Supplied entries:

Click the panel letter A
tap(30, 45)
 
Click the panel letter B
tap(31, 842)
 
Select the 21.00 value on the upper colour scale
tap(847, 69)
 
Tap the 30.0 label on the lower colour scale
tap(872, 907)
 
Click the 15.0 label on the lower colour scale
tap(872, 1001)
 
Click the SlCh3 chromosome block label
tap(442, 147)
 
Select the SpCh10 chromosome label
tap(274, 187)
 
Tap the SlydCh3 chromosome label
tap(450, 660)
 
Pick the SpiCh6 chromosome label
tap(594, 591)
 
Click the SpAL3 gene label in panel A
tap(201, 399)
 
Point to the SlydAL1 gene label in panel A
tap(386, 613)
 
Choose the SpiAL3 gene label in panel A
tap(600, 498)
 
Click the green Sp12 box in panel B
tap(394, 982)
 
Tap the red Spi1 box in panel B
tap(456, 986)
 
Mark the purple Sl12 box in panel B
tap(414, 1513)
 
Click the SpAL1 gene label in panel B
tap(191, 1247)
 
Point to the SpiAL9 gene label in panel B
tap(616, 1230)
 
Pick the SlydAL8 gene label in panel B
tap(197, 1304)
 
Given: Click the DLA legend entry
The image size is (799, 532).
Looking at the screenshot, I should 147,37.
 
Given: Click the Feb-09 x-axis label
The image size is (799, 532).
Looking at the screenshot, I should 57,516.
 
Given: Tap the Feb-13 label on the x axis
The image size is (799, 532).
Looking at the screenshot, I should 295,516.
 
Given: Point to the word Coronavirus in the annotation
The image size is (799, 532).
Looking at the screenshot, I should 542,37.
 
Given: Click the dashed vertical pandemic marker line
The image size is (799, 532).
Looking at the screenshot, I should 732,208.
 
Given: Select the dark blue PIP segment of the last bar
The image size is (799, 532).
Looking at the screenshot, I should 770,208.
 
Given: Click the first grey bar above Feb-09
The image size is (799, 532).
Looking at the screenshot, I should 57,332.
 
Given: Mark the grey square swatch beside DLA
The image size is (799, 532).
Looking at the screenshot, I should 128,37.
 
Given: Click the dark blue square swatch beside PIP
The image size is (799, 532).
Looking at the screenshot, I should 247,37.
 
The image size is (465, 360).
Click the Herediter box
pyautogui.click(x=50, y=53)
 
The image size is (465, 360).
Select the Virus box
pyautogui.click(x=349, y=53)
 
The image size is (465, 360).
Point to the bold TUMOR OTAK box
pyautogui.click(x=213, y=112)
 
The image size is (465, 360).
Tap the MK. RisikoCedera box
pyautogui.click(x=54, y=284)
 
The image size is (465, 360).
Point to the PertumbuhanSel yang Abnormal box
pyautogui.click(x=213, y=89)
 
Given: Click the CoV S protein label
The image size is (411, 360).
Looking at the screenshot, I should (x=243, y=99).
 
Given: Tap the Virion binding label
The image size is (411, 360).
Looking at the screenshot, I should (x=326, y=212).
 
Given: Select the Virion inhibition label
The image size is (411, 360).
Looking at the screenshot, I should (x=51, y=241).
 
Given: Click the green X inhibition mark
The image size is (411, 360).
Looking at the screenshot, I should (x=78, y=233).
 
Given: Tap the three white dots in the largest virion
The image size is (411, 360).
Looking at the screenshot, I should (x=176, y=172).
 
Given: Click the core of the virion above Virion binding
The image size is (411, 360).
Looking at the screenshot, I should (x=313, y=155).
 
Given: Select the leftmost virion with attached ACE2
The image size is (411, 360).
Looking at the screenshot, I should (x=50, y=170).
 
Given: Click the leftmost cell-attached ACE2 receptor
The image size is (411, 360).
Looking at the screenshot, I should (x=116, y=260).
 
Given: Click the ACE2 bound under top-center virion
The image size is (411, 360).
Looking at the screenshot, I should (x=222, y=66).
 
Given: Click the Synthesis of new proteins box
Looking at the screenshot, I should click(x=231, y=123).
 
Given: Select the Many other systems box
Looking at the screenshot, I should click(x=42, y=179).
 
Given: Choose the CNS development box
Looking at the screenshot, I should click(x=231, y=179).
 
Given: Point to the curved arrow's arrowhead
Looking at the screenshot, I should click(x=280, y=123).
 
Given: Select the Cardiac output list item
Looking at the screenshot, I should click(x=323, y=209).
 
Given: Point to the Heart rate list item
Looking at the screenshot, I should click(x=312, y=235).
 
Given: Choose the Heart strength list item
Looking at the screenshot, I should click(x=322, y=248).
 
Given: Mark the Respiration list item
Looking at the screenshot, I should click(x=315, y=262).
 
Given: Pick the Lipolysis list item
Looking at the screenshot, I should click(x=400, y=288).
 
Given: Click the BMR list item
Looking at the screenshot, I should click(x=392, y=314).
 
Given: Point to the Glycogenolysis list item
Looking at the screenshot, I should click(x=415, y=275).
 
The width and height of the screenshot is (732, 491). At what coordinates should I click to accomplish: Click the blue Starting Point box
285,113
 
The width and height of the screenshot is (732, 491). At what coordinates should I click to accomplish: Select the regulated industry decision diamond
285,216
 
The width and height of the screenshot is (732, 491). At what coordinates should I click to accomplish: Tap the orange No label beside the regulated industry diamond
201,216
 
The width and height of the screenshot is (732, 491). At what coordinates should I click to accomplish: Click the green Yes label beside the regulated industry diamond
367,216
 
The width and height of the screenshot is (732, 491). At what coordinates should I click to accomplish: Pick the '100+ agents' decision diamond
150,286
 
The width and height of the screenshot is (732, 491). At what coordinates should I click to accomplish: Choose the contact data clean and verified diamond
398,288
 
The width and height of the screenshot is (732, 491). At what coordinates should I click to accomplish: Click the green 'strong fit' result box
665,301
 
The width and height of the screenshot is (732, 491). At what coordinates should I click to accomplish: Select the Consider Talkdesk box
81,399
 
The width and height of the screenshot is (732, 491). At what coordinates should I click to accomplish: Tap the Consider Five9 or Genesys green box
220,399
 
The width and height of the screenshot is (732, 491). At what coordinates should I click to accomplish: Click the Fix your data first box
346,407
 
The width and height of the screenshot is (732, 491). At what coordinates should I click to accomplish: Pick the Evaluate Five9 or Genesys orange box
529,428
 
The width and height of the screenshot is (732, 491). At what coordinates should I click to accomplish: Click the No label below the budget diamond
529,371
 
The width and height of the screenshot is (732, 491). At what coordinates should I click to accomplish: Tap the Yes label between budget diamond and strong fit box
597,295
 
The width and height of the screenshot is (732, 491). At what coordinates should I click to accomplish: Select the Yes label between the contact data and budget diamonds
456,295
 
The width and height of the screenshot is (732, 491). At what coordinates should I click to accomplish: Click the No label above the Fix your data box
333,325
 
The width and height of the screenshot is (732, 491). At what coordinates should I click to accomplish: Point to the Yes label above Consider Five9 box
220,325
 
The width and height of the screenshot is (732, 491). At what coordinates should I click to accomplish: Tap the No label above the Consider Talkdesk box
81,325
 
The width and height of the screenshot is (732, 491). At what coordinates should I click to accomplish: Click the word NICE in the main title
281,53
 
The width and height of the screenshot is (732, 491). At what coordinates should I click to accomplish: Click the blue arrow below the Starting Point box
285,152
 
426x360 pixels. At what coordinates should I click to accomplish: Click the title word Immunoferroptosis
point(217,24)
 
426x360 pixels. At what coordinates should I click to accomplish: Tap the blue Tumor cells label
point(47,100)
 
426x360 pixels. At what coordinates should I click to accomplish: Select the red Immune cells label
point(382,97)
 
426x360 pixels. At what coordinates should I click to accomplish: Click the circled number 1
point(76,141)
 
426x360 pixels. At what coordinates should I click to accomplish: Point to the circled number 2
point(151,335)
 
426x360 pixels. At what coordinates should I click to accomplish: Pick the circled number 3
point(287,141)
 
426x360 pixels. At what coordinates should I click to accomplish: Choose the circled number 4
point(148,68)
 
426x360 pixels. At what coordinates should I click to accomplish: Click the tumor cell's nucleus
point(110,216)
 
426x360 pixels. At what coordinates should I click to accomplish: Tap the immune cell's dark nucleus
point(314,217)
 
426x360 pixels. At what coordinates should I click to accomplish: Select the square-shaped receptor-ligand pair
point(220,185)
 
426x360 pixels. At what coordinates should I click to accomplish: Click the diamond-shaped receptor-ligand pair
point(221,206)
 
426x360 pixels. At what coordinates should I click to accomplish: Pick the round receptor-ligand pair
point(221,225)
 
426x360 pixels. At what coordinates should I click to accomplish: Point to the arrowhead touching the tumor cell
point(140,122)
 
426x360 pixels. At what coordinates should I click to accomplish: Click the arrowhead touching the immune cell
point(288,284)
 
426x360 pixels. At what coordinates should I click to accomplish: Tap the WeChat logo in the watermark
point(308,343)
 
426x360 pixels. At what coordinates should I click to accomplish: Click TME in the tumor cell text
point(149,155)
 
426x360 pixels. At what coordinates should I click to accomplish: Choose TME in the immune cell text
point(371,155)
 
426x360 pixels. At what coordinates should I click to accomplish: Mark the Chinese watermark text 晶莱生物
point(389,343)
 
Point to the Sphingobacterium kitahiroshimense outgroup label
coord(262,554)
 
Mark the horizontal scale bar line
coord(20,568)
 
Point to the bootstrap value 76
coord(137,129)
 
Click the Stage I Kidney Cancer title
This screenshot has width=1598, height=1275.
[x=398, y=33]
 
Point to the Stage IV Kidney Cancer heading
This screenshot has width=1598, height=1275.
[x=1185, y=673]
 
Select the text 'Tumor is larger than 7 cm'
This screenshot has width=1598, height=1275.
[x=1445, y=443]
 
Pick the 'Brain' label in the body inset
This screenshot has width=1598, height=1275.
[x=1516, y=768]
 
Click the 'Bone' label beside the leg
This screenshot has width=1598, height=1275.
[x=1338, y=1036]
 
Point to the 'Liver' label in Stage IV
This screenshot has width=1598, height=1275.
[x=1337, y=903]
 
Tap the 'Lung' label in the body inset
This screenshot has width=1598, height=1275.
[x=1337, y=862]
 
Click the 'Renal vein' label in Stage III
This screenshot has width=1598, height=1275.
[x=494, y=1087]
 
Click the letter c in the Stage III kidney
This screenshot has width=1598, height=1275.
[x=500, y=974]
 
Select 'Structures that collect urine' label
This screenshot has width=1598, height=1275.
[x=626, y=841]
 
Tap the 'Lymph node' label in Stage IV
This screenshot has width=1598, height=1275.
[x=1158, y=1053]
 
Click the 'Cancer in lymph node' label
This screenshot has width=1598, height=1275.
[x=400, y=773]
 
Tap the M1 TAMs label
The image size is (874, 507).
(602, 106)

Task:
The answer must consist of every line from the records above that holds "Cancer".

Exercise response:
Click the Stage I Kidney Cancer title
Point to the Stage IV Kidney Cancer heading
Click the 'Cancer in lymph node' label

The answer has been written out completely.